7. Consider guardianship, conservatorship or power of attorney options when a child turns 18. They may be legal adults in the eyes of the law, but some children with disabilities might not have the ability to make medical and financial decisions for themselves. The parents may need to assume legal guardianship or conservatorship through a court process.

8. Draft a will. “Not planning ahead of time is the biggest mistake. You have to plan and you have to plan carefully,” Isenhart said. “Do it for your loved ones now.”

Write the will as early as possible and update as needed.

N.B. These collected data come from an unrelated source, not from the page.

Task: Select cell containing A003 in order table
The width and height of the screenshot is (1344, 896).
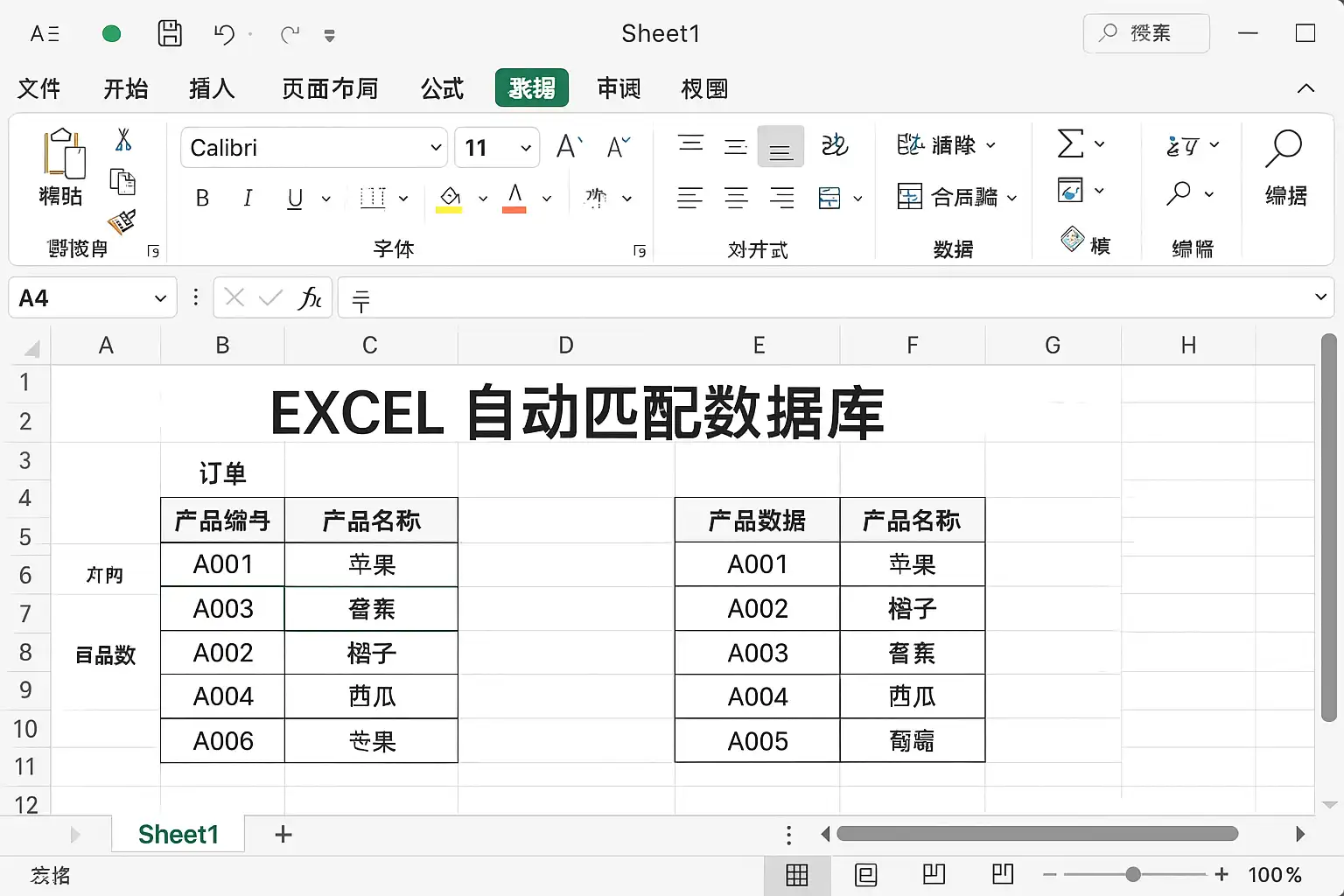Action: coord(222,609)
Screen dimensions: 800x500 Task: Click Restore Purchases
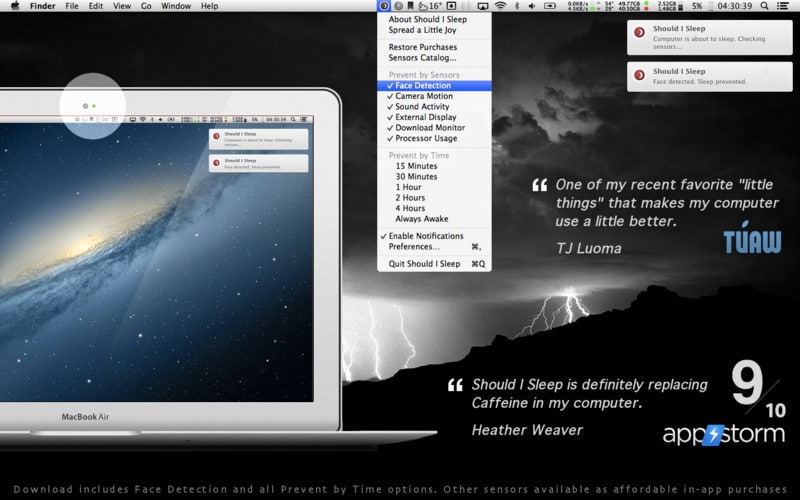tap(422, 47)
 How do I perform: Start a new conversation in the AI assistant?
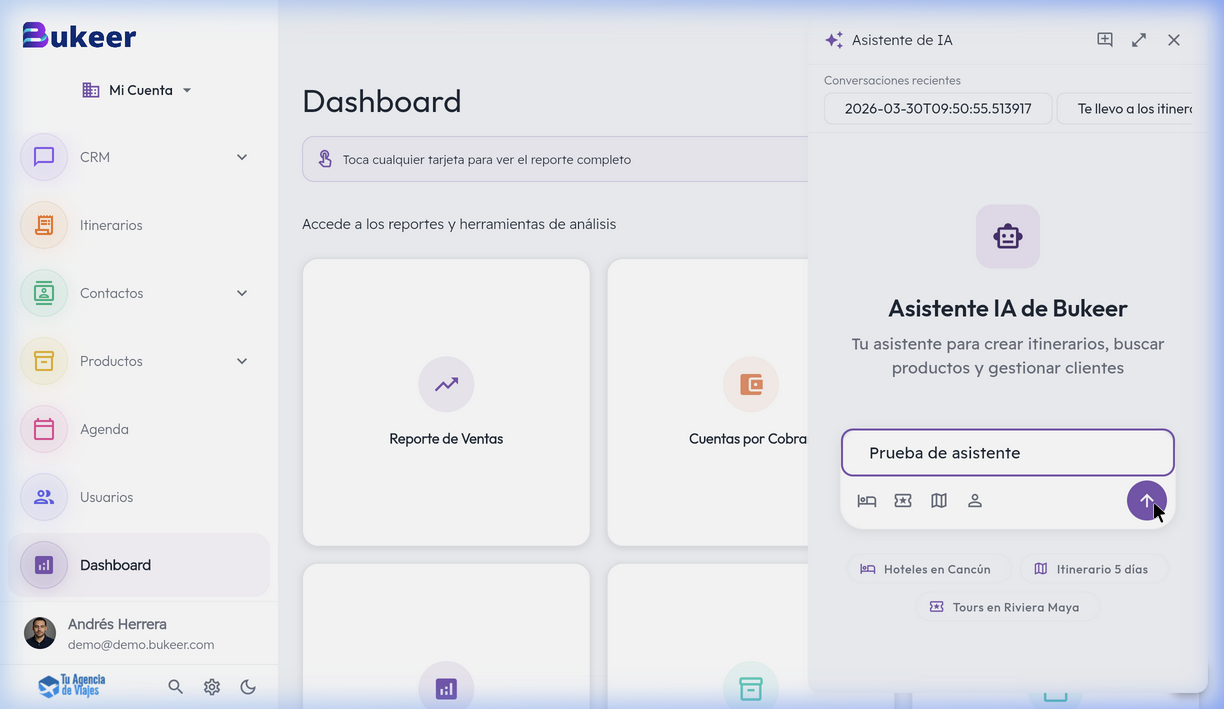(1105, 40)
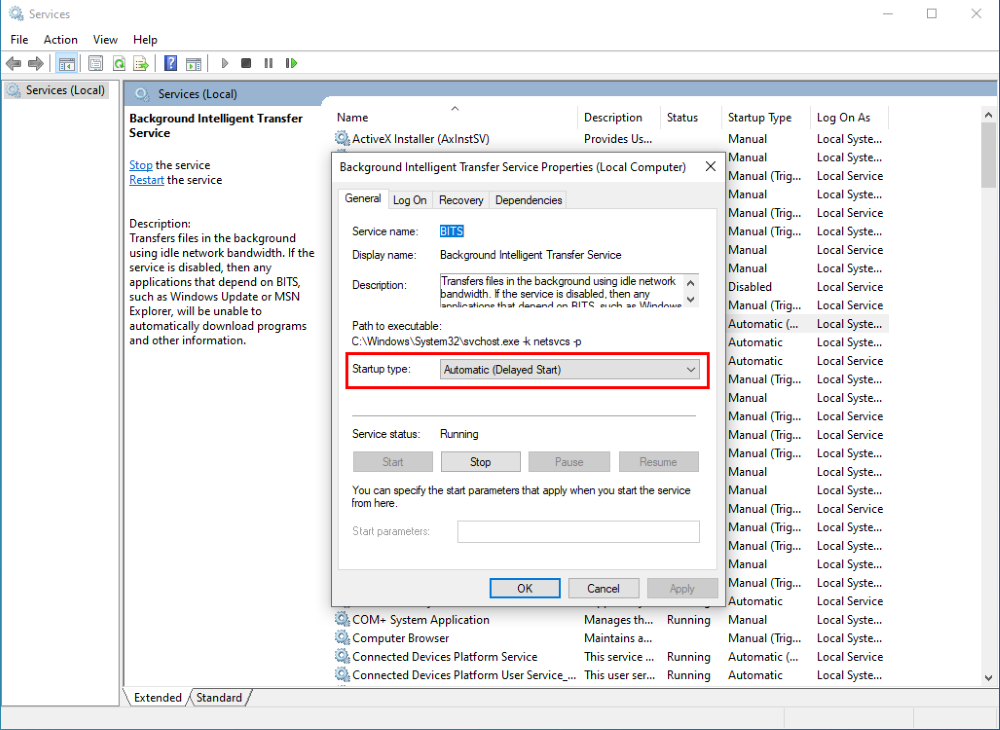Click the Back arrow in the toolbar

pyautogui.click(x=14, y=63)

“The biggest mistake I see is that people procrastinate all the time. And with a child with disabilities, there’s added complexities. Families need to exercise some control from the grave. Those with special needs may need help managing their lives and their money and their care for a lifetime,” Moisand said.

Also, take the time to talk through the child’s daily care routine with family members and the assigned guardians and trustees in case something dire happens and parents die unexpectedly.

“It sounds small, but it’s really important. I wish my wife and I had talked more before her death about the millions of things she did and how she did them. It was like jumping into a pond of ice and wondering ‘Where do I start? Who are his doctors, when are the appointments, what does he eat and what time?’ I just wish we had talked more before I was alone,” Jorgensen.

Review the will and trust plans every few years because life changes and complications arise, Tuchman said. “Life is dynamic and always changing. I keep a one-page summary of the key details available at all times. But you need to keep reviewing and updating these plans every few years.”

“The biggest fear that you’ll never get over is that no one will love and take care of them the way we do. You’ll never get over that,” Tuchman said.